PROVIDED ENTRIES>

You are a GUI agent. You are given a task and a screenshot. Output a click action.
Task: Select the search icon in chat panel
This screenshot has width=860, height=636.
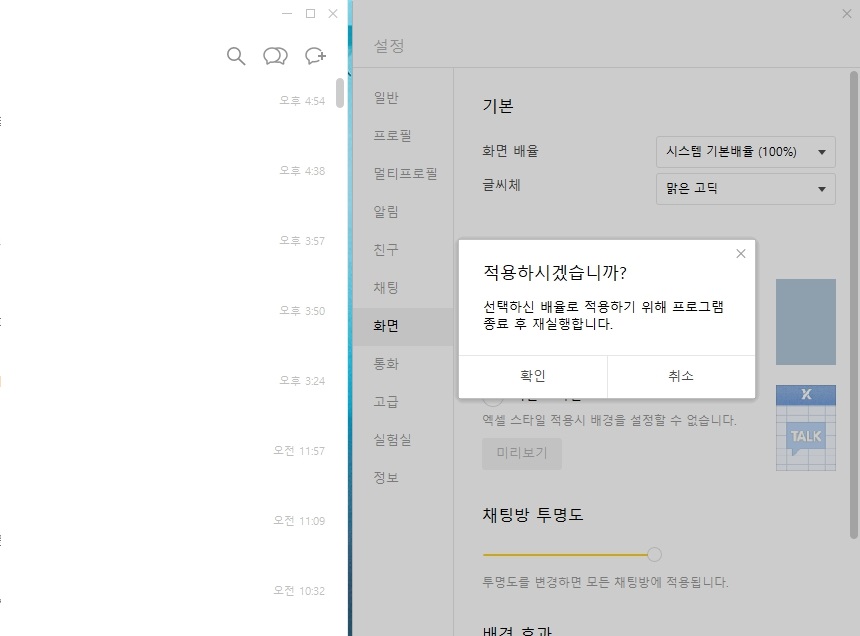click(236, 56)
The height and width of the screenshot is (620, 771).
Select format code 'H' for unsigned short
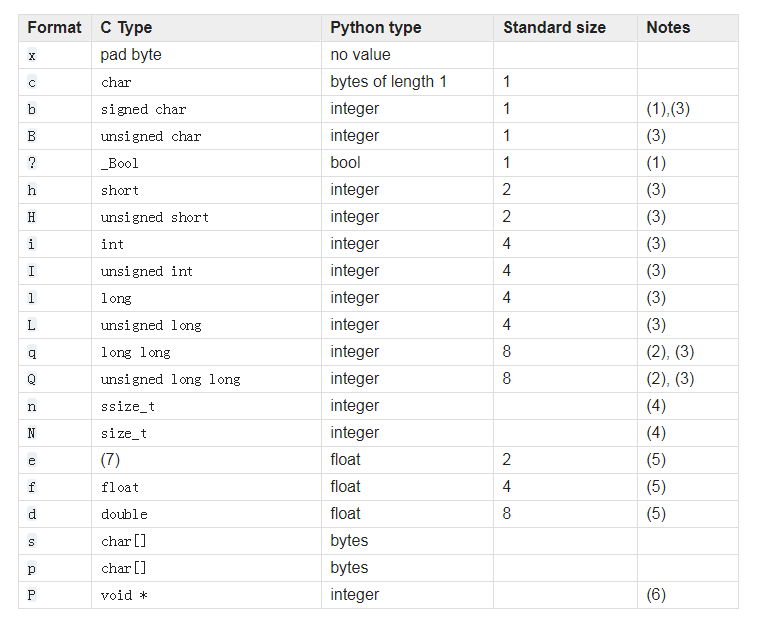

PROBLEM>
From the line containing "This screenshot has width=860, height=636." through the last line of the entries, both included, print each line exactly and omit any picture.

SOLUTION TO THIS EXERCISE>
This screenshot has width=860, height=636.
click(236, 56)
The height and width of the screenshot is (620, 771).
Select format code 'H' for unsigned short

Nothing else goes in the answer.